As they developed their new location, that vision was paramount. They found an old 33,000-square-foot H. H. Gregg appliance store and have been working to turn it into a Disney-like experience with a world-class wet-test room.
In addition to hot tubs, the company sells grills, patio furniture and swing sets, but Josh says they are most passionate about hot tubs. Earl believes the hot tub industry chronically underestimates itself and the value it brings to society.
“If we truly believe hot tubbing provides the wellness benefits we say we do, it is our responsibility to do everything we can to make sure as many people as possible can experience that hot-water immersion and massage therapy,” Earl says. “I am determined to be a driving force in bringing the hot tub experience to every patio within our marketing area.”
Another expansion into Champaign, Illinois, started pre-pandemic and was too far along to stop when COVID turned the world upside down. The pandemic hampered their original plans for that location — the 12,000-square-foot showroom has never been full since it opened — but fortunately it didn’t hurt sales.
“The only real upside [to opening during the pandemic] was that demand was high,” Josh says, adding that they had immediate sales out of that location instead ramping up over time with the increased advertising in the market, which is what typically happens when you move into a new area.
Bass Pro Shop–type stores in smaller markets (populations 60,000 in Terre Haute; 85,000 in Champaign; and 115,000 in Springfield) may seem out of reach, but the Michelses don’t see it that way.
“We’ve had people tell us the primary determining factor with regards to how many hot tubs are sold in the market is the operator,” Josh says. “[It has] much less to do with the size of the town or the demographics. You could just keep going indefinitely even in a town of this size, because there are so many patios that don’t have hot tubs on them yet.
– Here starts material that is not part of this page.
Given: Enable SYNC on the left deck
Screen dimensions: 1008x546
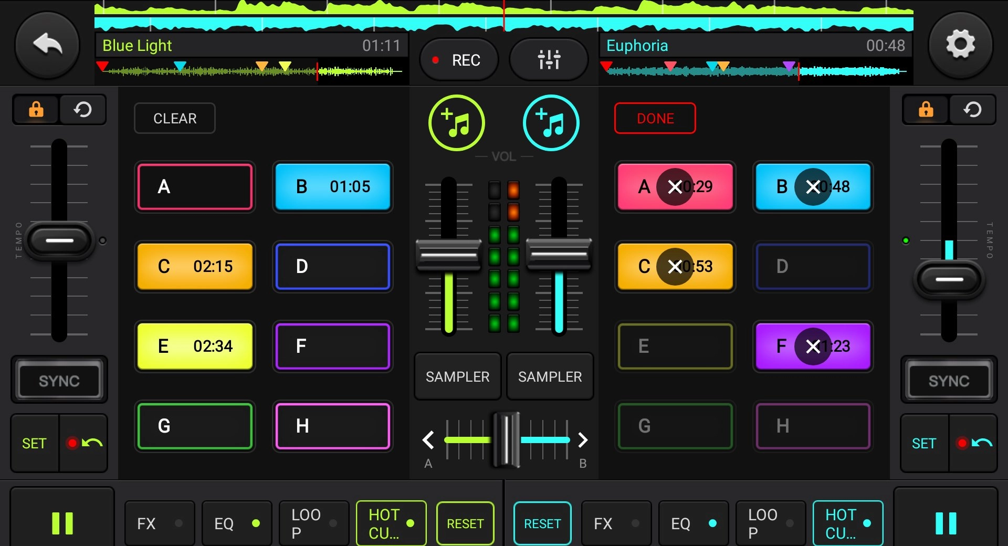Looking at the screenshot, I should click(x=59, y=380).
We want to be an experience that people are willing to drive for, but we also feel like we can serve our people right here better with a larger, more experiential retail setup.”
Josh and Earl have found a way to balance family and business. Josh is the heir apparent, and his sister Angela also works at Backyard Leisure, doing bill pay and accounts receivable.
“We would not be where we are today had it not been for Josh, and we would not be where we’re going to be in the future had he not been here,” Earl says, adding that he wants to leave a legacy and that means continued growth.
“[Earl] is one of the more energetic people I know,” Josh says of his father. “He’s also pretty progressive from a business standpoint. He’s still an idea man. He comes up with crazy things and says, ‘Figure out how to do it.’ ”
The duo drives each other, but their determination also comes from their higher calling.
“It comes from a passion for what we do,” Josh says. “We truly believe we make people’s lives better with hot tubbing, and the more people we can do that for, the better.”